I stopped running completely for 2-3 weeks.

Weeks 12-18:  
* I was hoping to be running by 12-14 weeks but instead I'd had a setback because I'd tried running too early (11-weeks) and I increased too quickly. I took 2-3 weeks off and tried again around 16-weeks post-op. I began clinical pilates, which helped significantly! I started running weekly on an AlterG treadmill (anti-gravity). It was amazing! I loved being able to run, sweat and increase my heart rate without the same impact on the joints. I ran at 65% of my body weight. I continued with strength progressing to integrated exercises, more single-leg exercises and thoracic mobility. I noticed a pattern of focusing on cross-training and strength, but not enough mobility for my hip.

ROLLING! Thoracic spine rotation stretches.
Chiropractic adjustment everyday for thoracic spine and foot!
Protocol and physio exercises – Squat and get ups, hip flexor stretches, bridges, calf raises, leg press, deadlift, single-leg deadlifts, torsonator exercises, Lat Pulldown, Chin ups, core work
Clinical Pilates
No running after pulling up sore between 11-12 weeks. 
Began running on an AlterG treadmill at 65% of my body weight - Amazing!
Around 16-weeks, I tried running again. Small amounts. Sometimes I would feel ok, other times I pulled up very sore (hormones seemed to be a significant factor in pain levels!)


Weeks 18-20:     NOW!
* I started running weekly on an AlterG treadmill (anti-gravity). I increased from 65-70% of my body weight. I began focusing more on mobility, specifically Limber 11 (2-3 times per day), cross-training and strength work. I continued clinical pilates. I could run 5-6km outside and 5-8km on a treadmill. Any further would result in significant pain the following day.

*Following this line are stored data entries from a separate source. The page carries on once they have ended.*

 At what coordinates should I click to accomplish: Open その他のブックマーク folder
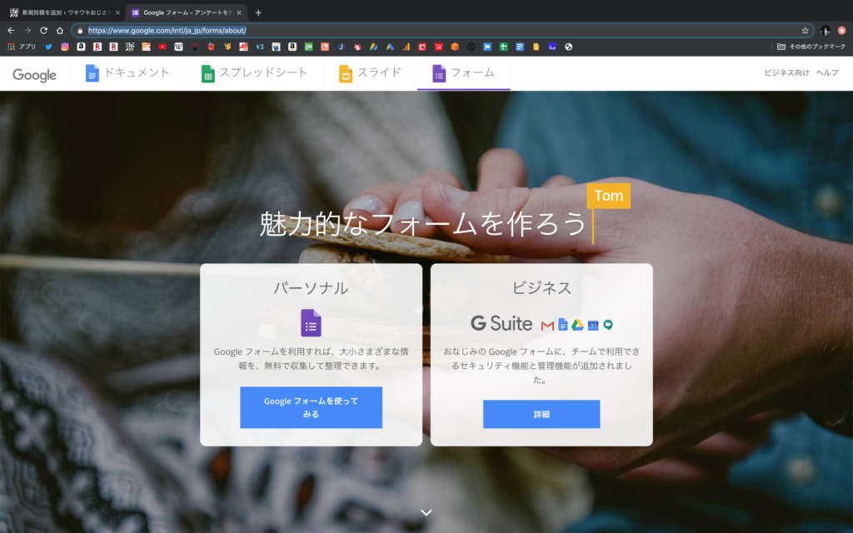[x=810, y=47]

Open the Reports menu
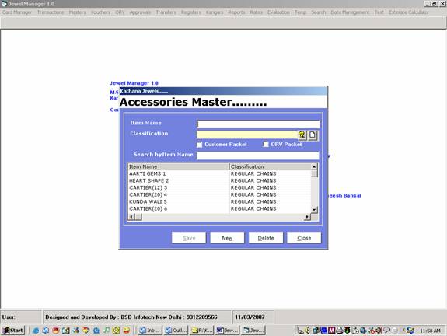[236, 12]
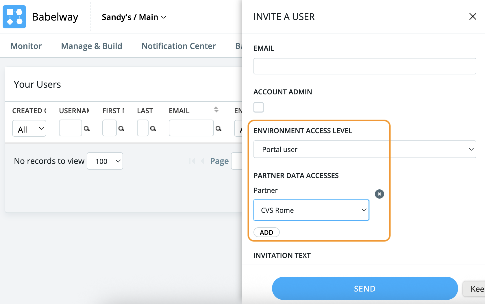Sort users by the Email column

216,110
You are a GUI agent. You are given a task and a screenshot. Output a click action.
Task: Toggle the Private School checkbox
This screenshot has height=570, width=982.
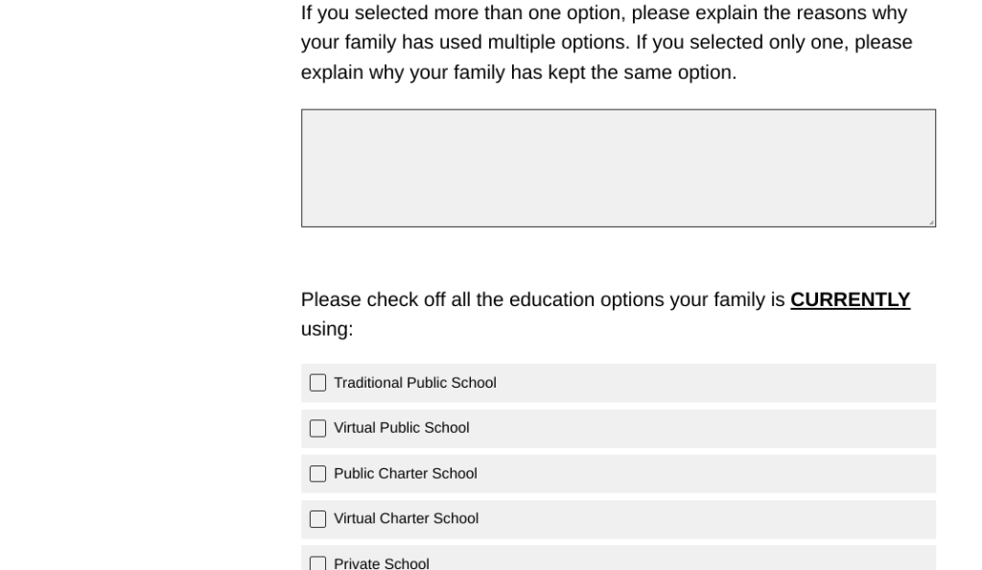(x=318, y=563)
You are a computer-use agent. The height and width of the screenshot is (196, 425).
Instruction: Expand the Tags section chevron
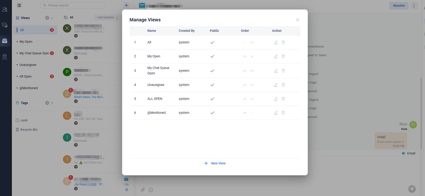coord(52,103)
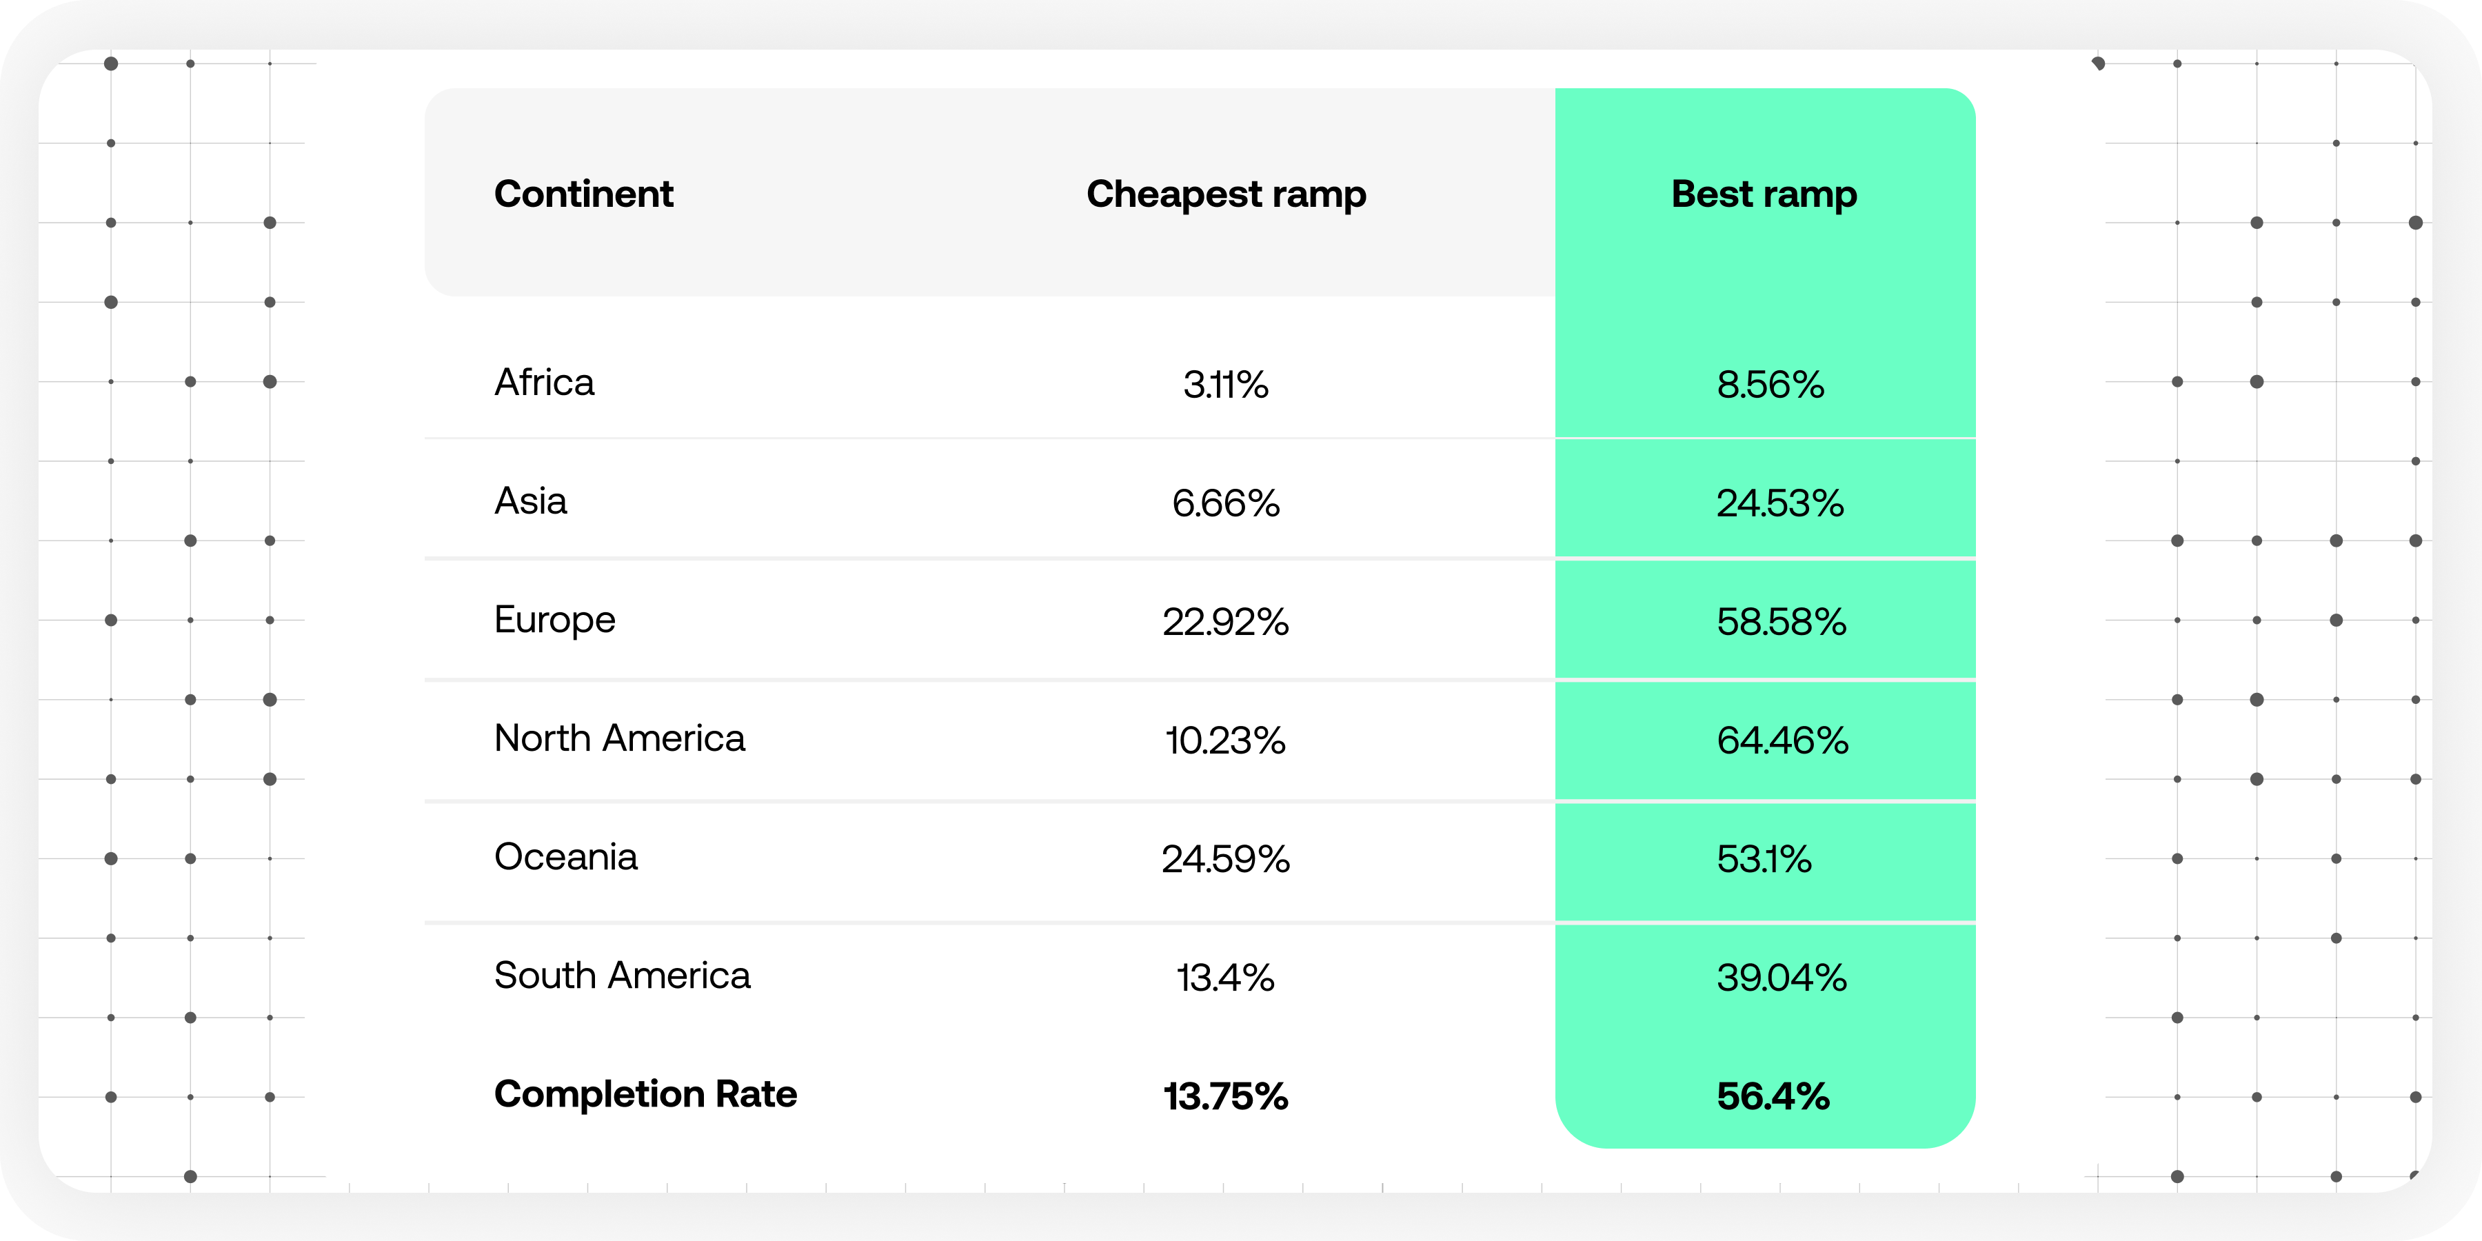Click Europe's best ramp value 58.58%
Image resolution: width=2482 pixels, height=1241 pixels.
tap(1782, 621)
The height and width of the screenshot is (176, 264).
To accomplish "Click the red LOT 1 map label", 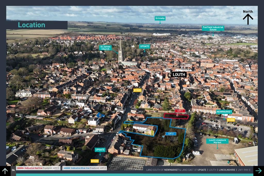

LIMBER 11! (https://www.defrancostraining.com/joe-ds-qlimber-11q-flexibility-routine/)
You Tube Limber 11 (It became part of my daily routine from approximately 16-weeks post-op).
Chiropractic adjustment every second day for thoracic spine and foot!
Protocol and physio exercises – Squat and get ups, hip flexor stretches, bridges, calf raises, leg press, deadlift, single-leg deadlifts, torsonator exercises, Lat Pulldown, Chin ups, core work
Clinical Pilates
I decreased my physio but started booking regularly myotherapy appointments for massage and dry needling. As mentioned, I'm exercise-compliant regarding strength but I need to work on mobility and treatments. 
AlterG treadmill at 70% of my body weight - Amazing! Treadmill runs at approximately 10km/hr for 5-8km. Outside runs (5-6km maximum)
* I tried running 8-10km outside a couple of times and pulled up very sore! It lasted for days!
I'd entered Great Ocean Road 45km in May 2016 however after being so sore, I decreased to 23km event. (Hormones still a significant factor in pain levels!)

* Goals for the next few weeks:
- Cardio and strength training daily
- Limber 11, 2-3 times per day 
- Yoga/Pilates weekly
- Myotherapy treatments weekly
- Chiropractic adjustments

Note: People ask if I'm happy I had surgery. My biomechanics are better. I can squat better, sit cross-legged on the floor and run with a neutral gait. I still sleep with a cushion in between my legs and have some limited movement (flexion and rotation). However, pain levels are still higher than pre-op. One reason it took me so long to have surgery was my pain levels were low. Most days it didn't bother me (I'd adapted). Most runs it didn't bother me (I'd learnt to externally rotate my hip). But I lost power, speed and most of all, I had foot pain (which refused to go away because I couldn't put my hip in a neutral position). 2016, I've entered 2 half-marathons (6 months post-op) and aim to run a marathon (12 months post-op). My goal is to mobilise daily, adhere to weekly treatments and regular pilates/yoga. I have years of poor function to correct. It will take dedication.